Where Chevy really hit a good note was with the name: #BestDayEver. It being a hashtag makes for some easy social shares and tie-ins as people share their stories, and they customize it. This is a fact for Canadians:
Seriously, someone send me some Timbits.
It was made even better by ordinary people sharing their experiences on Twitter. Some people even got a little ‘5 minutes of Twitter famous’ from the experience:
The other big aspect of this is how hard YouTube pushed it. There were ads all over the Google network, plus they displayed it in the YouTube masthead leading up to the event. If you’re going this big, you’ve got to partner with YouTube. They’ll love all the content, you’ll love all the exposure.
What I don’t like about Chevy’s #BestDayEver campaign
The big question on my mind, days after the campaign, is now what? Where is the long term usability of all this video they shot and this effort they’ve put into it? You can’t play it over and have ‘the Next Best Day Ever.’ That’s just silly. Pushing all of this content out again will feel off on any day except April Fool’s Day. They’ve painted themselves into a corner a bit, but they likely knew this going in.

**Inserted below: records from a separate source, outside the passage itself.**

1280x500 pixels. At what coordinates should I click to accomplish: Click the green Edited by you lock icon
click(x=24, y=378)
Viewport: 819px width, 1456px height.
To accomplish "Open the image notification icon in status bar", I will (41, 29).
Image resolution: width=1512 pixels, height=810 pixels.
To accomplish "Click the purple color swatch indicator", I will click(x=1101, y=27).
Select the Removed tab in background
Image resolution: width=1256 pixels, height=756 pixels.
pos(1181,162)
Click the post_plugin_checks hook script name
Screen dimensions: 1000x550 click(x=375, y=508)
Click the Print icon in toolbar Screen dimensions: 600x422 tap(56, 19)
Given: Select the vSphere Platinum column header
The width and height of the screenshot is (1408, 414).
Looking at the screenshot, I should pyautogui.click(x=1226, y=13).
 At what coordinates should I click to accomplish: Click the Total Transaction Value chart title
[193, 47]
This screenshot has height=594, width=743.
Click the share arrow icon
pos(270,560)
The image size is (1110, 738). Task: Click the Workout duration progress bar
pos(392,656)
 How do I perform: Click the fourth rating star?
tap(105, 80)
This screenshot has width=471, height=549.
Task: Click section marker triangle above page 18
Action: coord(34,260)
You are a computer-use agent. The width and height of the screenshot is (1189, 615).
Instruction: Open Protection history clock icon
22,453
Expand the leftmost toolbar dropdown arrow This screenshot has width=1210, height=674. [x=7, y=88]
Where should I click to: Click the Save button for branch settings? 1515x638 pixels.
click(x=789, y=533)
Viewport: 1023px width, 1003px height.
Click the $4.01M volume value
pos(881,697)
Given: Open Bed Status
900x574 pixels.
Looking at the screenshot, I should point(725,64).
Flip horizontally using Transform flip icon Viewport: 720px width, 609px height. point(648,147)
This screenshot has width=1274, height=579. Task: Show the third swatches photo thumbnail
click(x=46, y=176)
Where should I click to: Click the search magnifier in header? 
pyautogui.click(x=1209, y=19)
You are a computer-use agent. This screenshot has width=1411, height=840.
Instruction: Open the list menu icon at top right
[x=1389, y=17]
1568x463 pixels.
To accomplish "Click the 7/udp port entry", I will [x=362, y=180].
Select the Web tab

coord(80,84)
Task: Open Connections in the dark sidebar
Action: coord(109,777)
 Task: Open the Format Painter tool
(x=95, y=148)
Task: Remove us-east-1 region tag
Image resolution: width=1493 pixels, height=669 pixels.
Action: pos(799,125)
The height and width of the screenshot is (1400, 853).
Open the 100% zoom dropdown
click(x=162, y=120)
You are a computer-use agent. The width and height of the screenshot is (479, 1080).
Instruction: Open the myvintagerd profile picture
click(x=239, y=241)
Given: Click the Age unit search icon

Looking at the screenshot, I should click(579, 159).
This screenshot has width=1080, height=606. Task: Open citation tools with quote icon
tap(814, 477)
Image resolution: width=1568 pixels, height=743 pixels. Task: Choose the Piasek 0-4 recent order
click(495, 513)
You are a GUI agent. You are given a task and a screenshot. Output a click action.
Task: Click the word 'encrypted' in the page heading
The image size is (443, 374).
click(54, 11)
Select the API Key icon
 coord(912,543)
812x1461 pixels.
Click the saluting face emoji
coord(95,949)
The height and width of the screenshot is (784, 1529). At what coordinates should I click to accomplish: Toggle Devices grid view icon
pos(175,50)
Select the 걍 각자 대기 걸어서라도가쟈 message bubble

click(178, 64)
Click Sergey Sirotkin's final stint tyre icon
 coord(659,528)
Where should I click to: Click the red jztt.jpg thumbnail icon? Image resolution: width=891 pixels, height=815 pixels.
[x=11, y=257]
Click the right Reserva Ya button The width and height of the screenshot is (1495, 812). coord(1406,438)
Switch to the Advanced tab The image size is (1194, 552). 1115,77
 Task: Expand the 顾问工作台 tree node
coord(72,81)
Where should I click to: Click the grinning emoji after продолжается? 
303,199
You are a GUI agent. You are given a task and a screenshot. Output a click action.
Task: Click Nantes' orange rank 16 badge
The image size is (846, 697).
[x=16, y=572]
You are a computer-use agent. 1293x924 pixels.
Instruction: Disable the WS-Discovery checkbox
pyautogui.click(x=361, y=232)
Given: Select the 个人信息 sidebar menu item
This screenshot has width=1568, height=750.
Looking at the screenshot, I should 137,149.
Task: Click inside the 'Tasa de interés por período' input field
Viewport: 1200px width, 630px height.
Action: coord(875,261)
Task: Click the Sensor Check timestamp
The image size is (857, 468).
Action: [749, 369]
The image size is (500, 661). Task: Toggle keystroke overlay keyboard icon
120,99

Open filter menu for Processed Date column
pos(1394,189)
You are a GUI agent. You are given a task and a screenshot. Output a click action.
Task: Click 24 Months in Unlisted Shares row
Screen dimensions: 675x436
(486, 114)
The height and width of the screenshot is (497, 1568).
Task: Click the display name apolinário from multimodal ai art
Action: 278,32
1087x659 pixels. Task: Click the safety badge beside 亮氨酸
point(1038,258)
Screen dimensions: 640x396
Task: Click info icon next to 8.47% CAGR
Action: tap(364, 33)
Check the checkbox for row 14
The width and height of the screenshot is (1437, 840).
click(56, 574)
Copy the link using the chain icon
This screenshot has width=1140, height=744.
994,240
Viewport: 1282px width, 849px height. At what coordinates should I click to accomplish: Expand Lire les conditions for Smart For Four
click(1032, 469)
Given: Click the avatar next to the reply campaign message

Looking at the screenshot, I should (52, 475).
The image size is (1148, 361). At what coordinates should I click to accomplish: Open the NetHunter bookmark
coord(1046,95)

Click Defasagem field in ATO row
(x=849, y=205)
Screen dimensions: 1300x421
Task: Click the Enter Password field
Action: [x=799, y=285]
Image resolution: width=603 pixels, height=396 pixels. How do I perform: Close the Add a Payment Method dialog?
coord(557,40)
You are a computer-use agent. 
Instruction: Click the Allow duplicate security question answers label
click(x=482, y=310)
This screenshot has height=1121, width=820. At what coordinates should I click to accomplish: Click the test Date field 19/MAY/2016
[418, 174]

The other problem with it is the hashtag they chose. #BestDayEver is one of the more generic and overused hashtags around. Their tweets and Instagram content using that hashtag was buried under other accounts with unrelated content. It was hard to track which conversations were actually about Chevrolet. Here’s an example:
That went out on April 1, but had nothing to do with Chevrolet’s campaign. Clicking on the #BestDayEver hashtag would still bring it up. That tweet wound up with waaaaaaaay more retweets than it deserved because of this.
I feel that Chevrolet should have worked a little harder on the hashtag. I would have batted around ideas like:
#ChevyBestEver: The brand is in there, and it doesn’t have to focus so much on just one day.
#BestDayEver2015: That 2015 separates it from the rest of the #BestDayEver tweets that are unrelated.
#ChevyBestDay: Keeps the brand in, but gets it across that it’s a one day event, creating urgency.
The hashtag they chose wasn’t a total #fail, but I feel that it could have been a little bit more personal.
In the end, Chevrolet created something that I hope more advertisers pay attention to. Let’s make prankvertising fun for everyone – not just those who are laughing.